# The 2023 Imperial Century A Month Challenge



## ianrauk (20 Dec 2022)

*Welcome to the 17th year of the Cycle Chat Imperial Century A Month Challenge.

This thread is for the logging of your qualifying ride each month only.
Please don't post anything else in this thread apart from your qualifying rides.*
It should eventually look like this one:
*2014 Century Register*

There is a Century A Month Chat thread *here,* for comments, planning rides, bowing out excuses etc which will keep the main Register as neat and tidy as possible.

The challenge is to ride 1 x 100+ mile ride per month during the calendar year (January to December) to complete the challenge. Only log the first qualifying ride of each month.

*Please include the following info....Date of ride, distance of ride and a route description of your ride. (please don't just post a link to your ride, Strava, RidewithGPs etc, that's just boring).*

This as an example, Please keep your entries to the one post.

*04/04/15 (C143) Ashford and back.*
Ashford and back Via Otford, Pilgrim's Way, Kemsing, Plaxtol, Hadlow.
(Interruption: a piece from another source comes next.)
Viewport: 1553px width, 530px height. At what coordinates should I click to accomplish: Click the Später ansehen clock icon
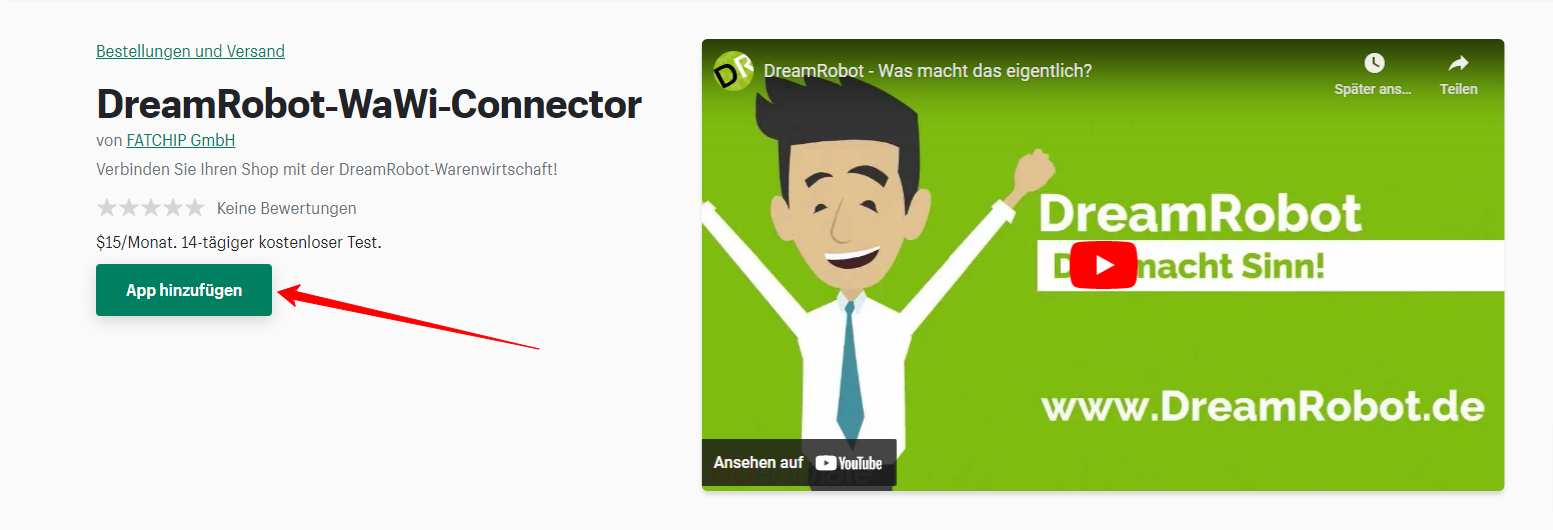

Yalding, Marden, Staplehurst, Headcorn, Smarden, Pluckley, Chart and Ashford.
106.17miles. 7.04.50 Riding Time. 15.00Avg. 2431ft Elevation Gain. Max Speed 33.4mph. Pinnacle Pyrolite 2014

*A reminder of the rules:*

-A century is a single ride of at least *100.0 miles *as measured on a reasonably accurate cycle computer. 99.9 miles or less is not a century.
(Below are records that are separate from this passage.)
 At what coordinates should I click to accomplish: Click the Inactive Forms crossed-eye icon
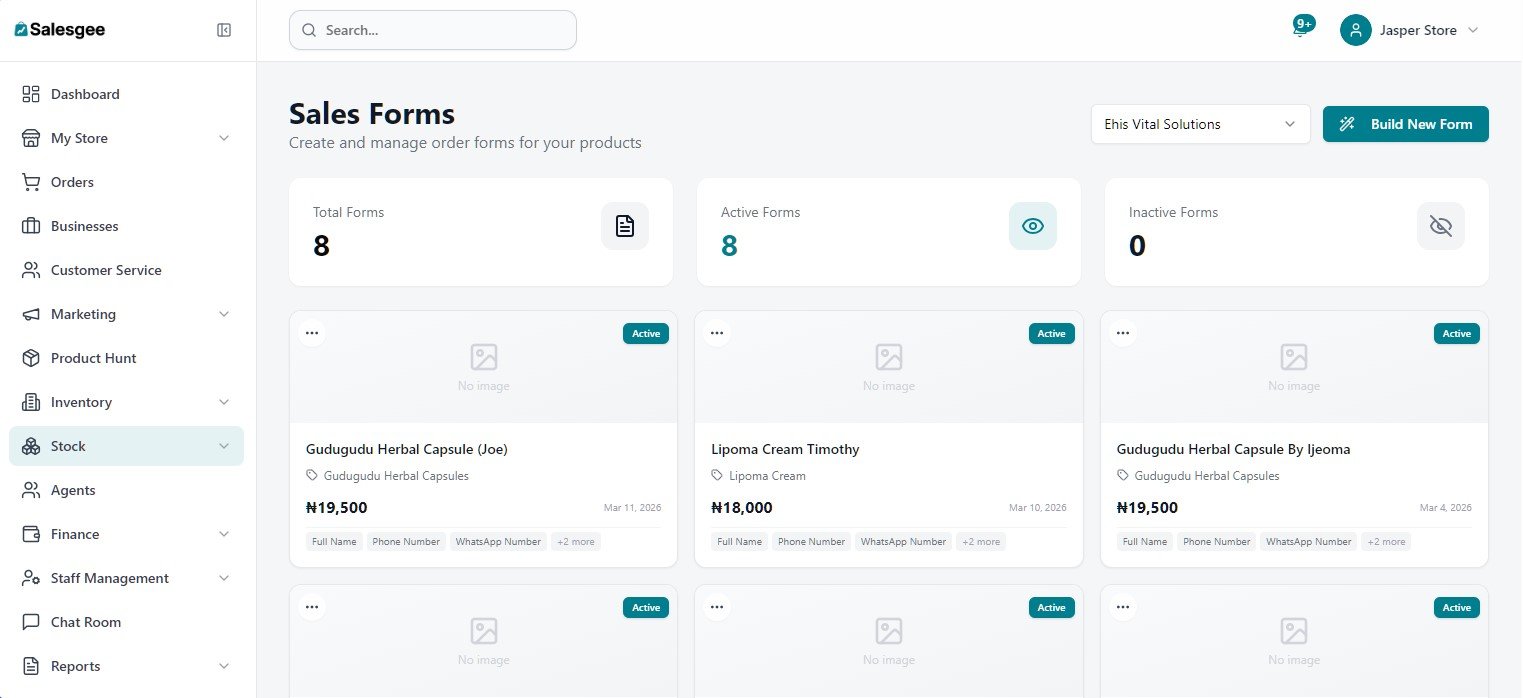point(1441,226)
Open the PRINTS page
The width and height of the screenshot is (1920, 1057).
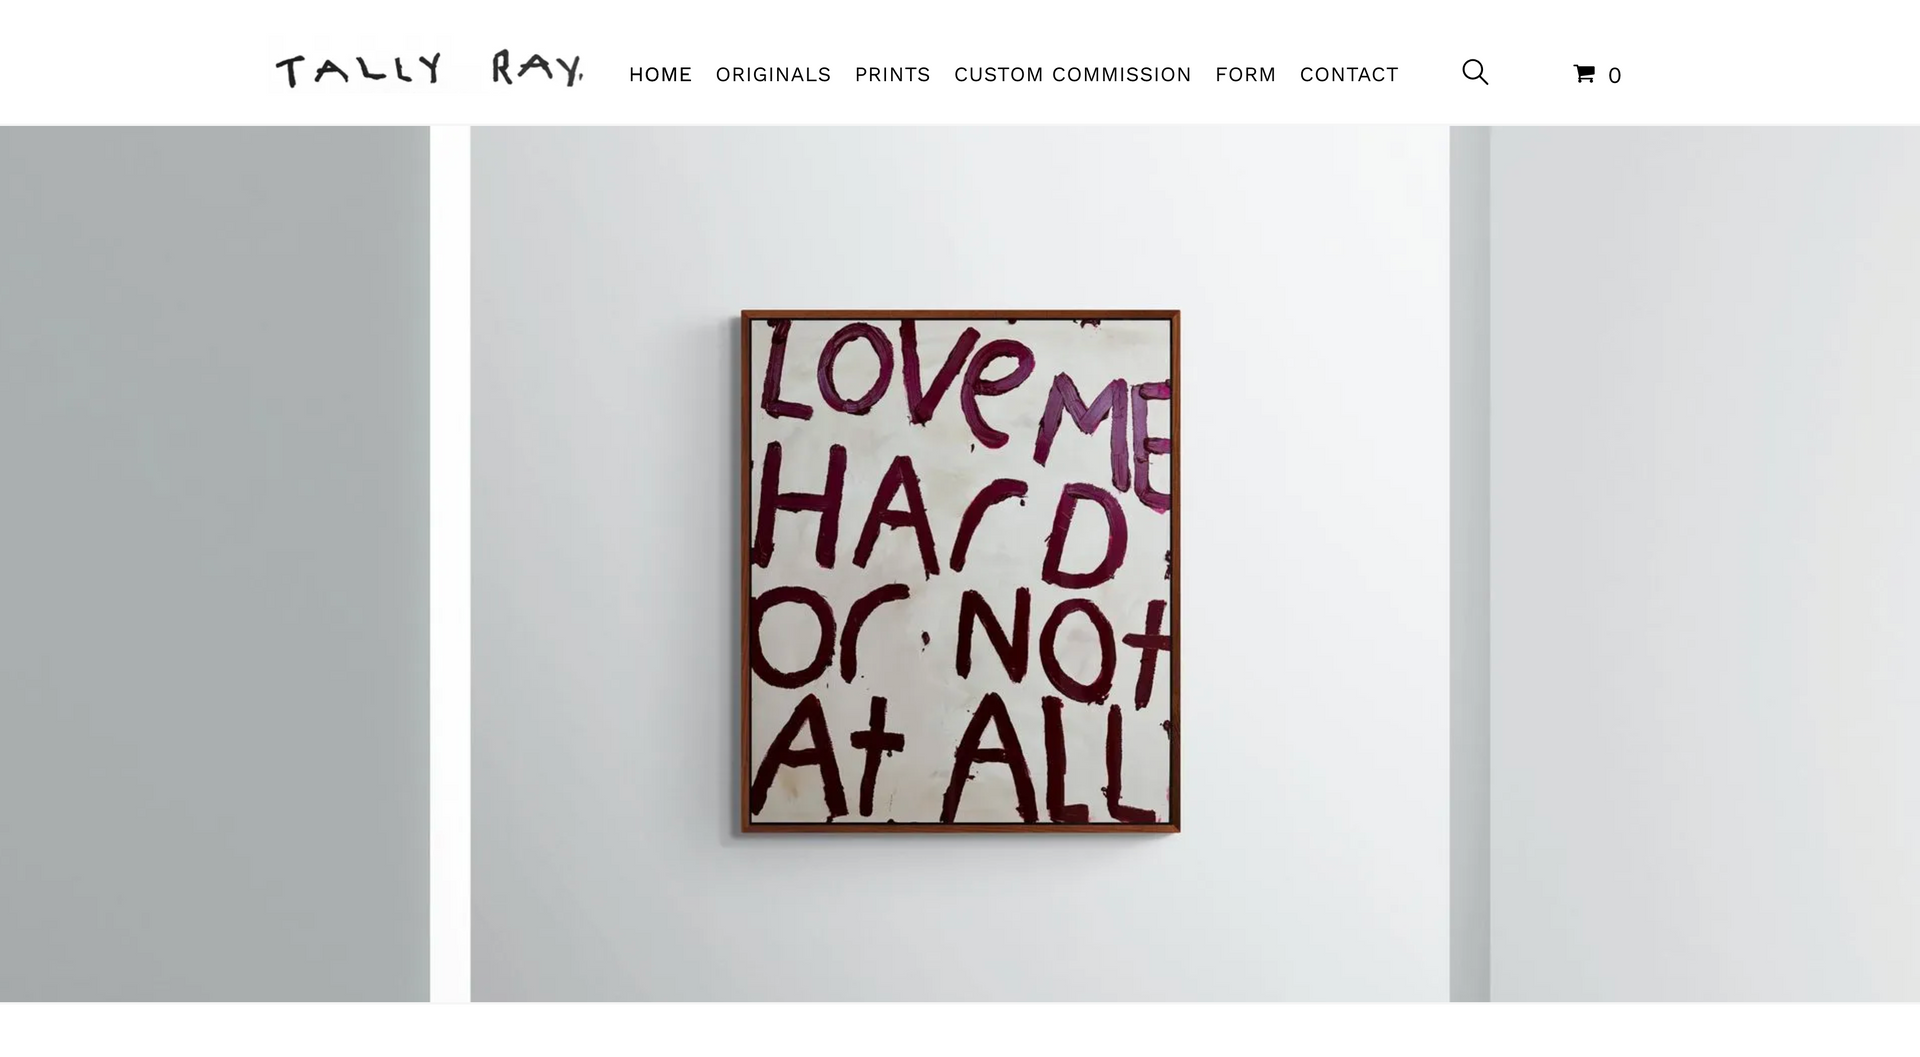(892, 75)
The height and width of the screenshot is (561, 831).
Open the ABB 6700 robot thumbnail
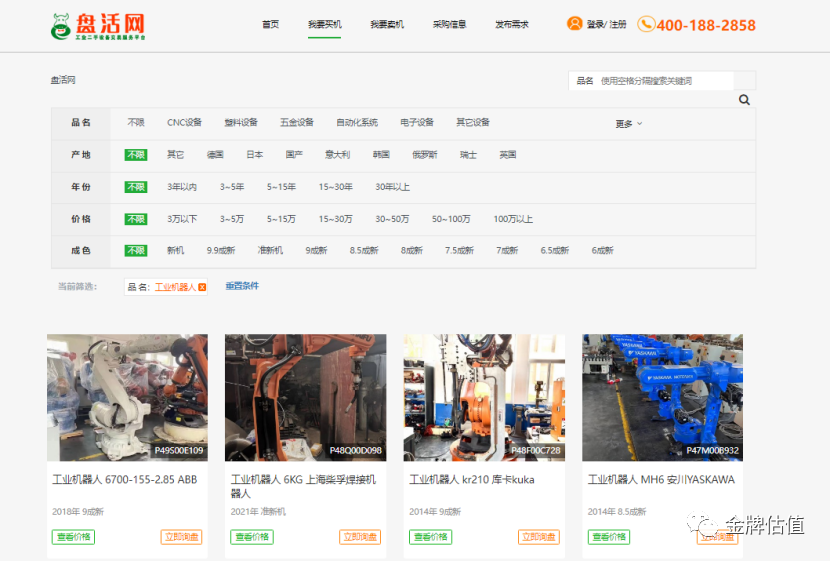point(127,397)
-Breaks/stops during the ride are permitted for refreshments/repairs etc but over elongated stops, stops to sleep and stops at your home are not permitted.
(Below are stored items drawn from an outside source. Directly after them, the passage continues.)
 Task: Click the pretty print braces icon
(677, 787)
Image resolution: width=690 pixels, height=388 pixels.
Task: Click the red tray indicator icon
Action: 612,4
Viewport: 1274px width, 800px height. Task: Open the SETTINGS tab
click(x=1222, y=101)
-A qualifying century cannot start before 0001hrs on the morning of the first day of the calendar month.

-For qualifying rides ridden on the last day of the month: the 100.0 mile mark must have been passed by 2359.59 hrs on that day.

-If you miss a month you are out of the challenge, no exceptions for any reason, riding more than one century in a month does not entitle you to miss a month in lieu.

-Centuries ridden on rollers/turbo trainers/indoor velodromes do not count towards the challenge.

Successful participants of the Cycle Chat Century A Month challenge are entitled to display a gold star






If for any reason you can't edit your post when adding a newly completed ride, Please PM one of the mods.

Good luck to all those that enter. See you on the road.


----------



## ianrauk (20 Dec 2022)

*02/01/23 (C321) Surrey Kent Loop .*
Hayes, Croydon, Couldson, Merstham, Redhill, Outwood, Newchapel, Lingfield, Edenbridge, Leigh, Tonbridge, Beltring, Yalding, Mockbeggar, Chainhurst, Hunton, Teston, Barming, Malling, Comp, Borough Green, Brands Hatch, Farningham, Crockenhill, Orpington.
101.01miles. 7.14.19 Riding Time. 14.00Avg. 3461ft Elevation Gain. Planet X Tempest Ti 2017


----------



## Rickshaw Phil (3 Jan 2023)

*2 January 2023. * A clockwise loop round the north of Shropshire. Condover, Cantlop, Weeping Cross, The Quarry - Shrewsbury, Shelton, Montford Bridge, Great Ness, Pentre, Kinnerley, Knockin, Maesbury, Oswestry, Lower Hengoed, Gobowen, Ellesmere, Lee, Colemere, Northwood, Dobson's Bridge, Prees, Ightfield, Longslow, Longford, Market Drayton, Stoke on Tern, Little Bolas, Cold Hatton, High Ercall, Rodington Heath, Withington, Atcham, Berrington, Condover and home. Link to Ride Report. 102.10 miles at 12 mph average.


----------